Sonntag, 26. Februar 2012

"NSU": Das Puzzle setzt sich langsam zusammen (2) - Welche Rolle spielte André E. im Gefüge des "Nationalsozialistischen Untergrunds"?

(lsn/BamS) - Ein bereits im vergangenen Jahr festgenommener mutmaßlicher Unterstützer der Neonazi-Terroristen soll, so berichtet es die "BILD am Sonntag" heute unter Berufung auf Ermittlungskreise, als vierter Terrorist zum bisherigen "NSU"-Trio Böhnhardt, Mundlos und Zschäpe gehört haben.

Der vom Generalbundesanwalt beschuldigte André E. (der früher eine Firma für Videoproduktion leitete und eine Zeit lang führendes Mitglied der rechtsextremen "Weißen Bruderschaft Erzgebirge" gewesen sein soll) habe nicht nur den bekannt gewordenen Videofilm hergestellt, mit dem sich die "NSU" zu den Morden an den neun Kleinunternehmern und zum Mordanschlag auf die beiden Heilbronner Polizisten bekannt hatte. "BamS" berichtet, die Hinweise hätte sich nun verdichtet, dass E. weit mehr mit dem Terrortrio zu tun gehabe hätte, als bisher bekannt.

■ ■ ■

§ **Verständnis prüfen**
- A) Kopiere aus dem Bericht über André E. wortgetreu den Abschnitt zwischen „Der vom Generalbundesanwalt“ und „als bisher bekannt.“, beide Stellen eingeschlossen.
- B) Fasse den Bericht über André E. in zwei Sätzen zusammen.
- C) Führe den Bericht über André E. im Anschluss an seinen letzten Satz weiter.
Die Einträge haben mit dem Bericht über André E. nichts zu tun.

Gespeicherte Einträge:

■ ■ ■

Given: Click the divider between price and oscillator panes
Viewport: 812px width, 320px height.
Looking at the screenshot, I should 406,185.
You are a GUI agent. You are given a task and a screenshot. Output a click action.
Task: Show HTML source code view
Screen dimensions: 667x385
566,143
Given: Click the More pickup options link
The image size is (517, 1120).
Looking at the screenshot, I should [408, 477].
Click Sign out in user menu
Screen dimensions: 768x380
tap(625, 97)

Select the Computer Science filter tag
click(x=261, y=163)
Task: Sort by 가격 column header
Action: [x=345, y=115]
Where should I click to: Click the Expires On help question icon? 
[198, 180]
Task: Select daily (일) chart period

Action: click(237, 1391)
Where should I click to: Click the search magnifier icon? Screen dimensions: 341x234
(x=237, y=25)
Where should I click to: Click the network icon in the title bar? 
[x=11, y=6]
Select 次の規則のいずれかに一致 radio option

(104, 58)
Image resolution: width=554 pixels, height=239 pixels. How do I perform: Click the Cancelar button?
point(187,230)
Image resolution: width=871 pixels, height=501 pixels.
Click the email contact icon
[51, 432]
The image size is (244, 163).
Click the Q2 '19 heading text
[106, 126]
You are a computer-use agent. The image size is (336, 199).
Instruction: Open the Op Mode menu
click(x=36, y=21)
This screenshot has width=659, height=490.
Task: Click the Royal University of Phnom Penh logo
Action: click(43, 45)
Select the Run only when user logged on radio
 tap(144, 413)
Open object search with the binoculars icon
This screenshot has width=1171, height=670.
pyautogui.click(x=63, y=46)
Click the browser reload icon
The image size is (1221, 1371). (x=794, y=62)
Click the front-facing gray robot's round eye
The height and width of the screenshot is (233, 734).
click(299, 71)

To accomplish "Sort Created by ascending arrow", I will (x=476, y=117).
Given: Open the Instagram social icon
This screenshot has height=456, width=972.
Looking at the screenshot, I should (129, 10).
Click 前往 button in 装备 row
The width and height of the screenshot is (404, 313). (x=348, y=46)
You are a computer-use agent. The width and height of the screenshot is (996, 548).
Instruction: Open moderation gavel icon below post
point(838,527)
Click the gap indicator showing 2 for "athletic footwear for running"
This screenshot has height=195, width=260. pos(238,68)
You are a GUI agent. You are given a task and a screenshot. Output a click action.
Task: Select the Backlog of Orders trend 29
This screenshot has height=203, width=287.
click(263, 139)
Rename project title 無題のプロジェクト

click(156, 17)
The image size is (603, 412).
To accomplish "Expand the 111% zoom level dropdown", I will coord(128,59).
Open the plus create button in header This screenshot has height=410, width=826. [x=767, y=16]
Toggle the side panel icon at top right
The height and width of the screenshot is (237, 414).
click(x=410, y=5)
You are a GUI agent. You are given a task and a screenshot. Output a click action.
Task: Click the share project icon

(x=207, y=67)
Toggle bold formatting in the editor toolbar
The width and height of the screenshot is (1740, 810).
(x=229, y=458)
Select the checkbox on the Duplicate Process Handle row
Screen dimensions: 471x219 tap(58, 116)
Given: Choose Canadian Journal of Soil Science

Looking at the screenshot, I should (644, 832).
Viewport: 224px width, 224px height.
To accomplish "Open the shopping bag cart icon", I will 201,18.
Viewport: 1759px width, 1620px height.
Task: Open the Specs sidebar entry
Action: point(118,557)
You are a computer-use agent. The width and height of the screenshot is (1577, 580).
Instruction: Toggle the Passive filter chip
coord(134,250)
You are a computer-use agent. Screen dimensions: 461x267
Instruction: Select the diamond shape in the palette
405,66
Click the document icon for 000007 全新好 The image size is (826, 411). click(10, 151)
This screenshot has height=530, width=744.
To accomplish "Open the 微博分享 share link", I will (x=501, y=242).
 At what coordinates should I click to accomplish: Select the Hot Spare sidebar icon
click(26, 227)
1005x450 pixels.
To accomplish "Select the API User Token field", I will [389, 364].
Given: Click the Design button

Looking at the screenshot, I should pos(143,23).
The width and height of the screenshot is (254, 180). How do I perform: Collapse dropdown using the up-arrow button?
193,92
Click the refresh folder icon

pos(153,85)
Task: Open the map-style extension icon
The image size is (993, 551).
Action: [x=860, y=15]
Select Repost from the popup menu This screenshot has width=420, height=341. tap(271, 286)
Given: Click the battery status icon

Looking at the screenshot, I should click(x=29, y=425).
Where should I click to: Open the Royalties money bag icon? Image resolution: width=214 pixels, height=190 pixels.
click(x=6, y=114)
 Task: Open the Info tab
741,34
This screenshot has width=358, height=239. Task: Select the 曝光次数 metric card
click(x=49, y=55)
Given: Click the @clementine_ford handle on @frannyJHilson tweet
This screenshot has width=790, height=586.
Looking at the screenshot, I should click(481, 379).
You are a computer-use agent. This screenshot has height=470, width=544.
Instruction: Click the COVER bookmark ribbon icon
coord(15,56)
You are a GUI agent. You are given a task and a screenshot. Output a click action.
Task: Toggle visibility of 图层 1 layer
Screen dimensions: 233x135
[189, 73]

■ ■ ■

§ **Ergebnisse je Aufgabe**
- A)
Der vom Generalbundesanwalt beschuldigte André E. (der früher eine Firma für Videoproduktion leitete und eine Zeit lang führendes Mitglied der rechtsextremen "Weißen Bruderschaft Erzgebirge" gewesen sein soll) habe nicht nur den bekannt gewordenen Videofilm hergestellt, mit dem sich die "NSU" zu den Morden an den neun Kleinunternehmern und zum Mordanschlag auf die beiden Heilbronner Polizisten bekannt hatte. "BamS" berichtet, die Hinweise hätte sich nun verdichtet, dass E. weit mehr mit dem Terrortrio zu tun gehabe hätte, als bisher bekannt.

- B) Laut „BILD am Sonntag“ soll der bereits im vergangenen Jahr festgenommene André E. als vierter Terrorist zum „NSU“-Trio Böhnhardt, Mundlos und Zschäpe gehört haben. Er habe nicht nur den Videofilm hergestellt, mit dem sich der „NSU“ zu den Morden an neun Kleinunternehmern und zum Mordanschlag auf zwei Heilbronner Polizisten bekannte, sondern den Hinweisen zufolge weit mehr mit dem Trio zu tun gehabt als bisher bekannt.

- C)
So gäbe es inzwischen Beweise, dass André E. die Anmietung von Wohnungen für die "NSU" organisiert und zudemfür das Trio Wohnmobile angemietet habe. Auch die beim Terrortrio gefundenen Bahnkarten seien nicht zufällig von André E. erworben worden. E. war Mitglied der "Brigade Ost" aus Johanngeorgenstadt und habe so den Kontakt zu weiteren Unterstützern hergestellt, wie "BamS" heute berichtet.

Weiter heißt es in dem Bericht, Beate Zschäpe habe - direkt nachdem sie die Wohnung in Zwickau in Brand gesetzt habe - mehrfach bei André E. auf einem seiner drei Handys angerufen und ihn um Hilfe gebeten. Von diesem Handy aus sei auch Ralf Wohlleben angerufen worden. Direkt nach E.s Festnahme kam es seinerzeit zu umfangreichen Wohnungsdurchsuchungen in ganz Deutschland, so auch in Jena, wobei die Polizei hier die Wohnung von Ralf Wohlleben durchsuchte. Wohlleben war damals zwar (noch) nicht festgenommen worden, wohl habe man aber das Handy des ehemaligen stellvertretenden Landesvorsitzenden der NPD, beschlagnahmt.

Die Ermittlungsbehörden seien inzwischen überzeugt davon, so "BamS", dass der 32-Jährige der Einzige gewesen sei, der in die Lebensumstände des Trios nahezu komplett eingeweiht war. "Er ist unser wichtigster Beschuldigter in dem Verfahren", bekräftigt ein Fahnder gegenüber "BamS" und fügt in der heutigen Ausgabe an: "André E. könnte der vierte Mann der Bande sein."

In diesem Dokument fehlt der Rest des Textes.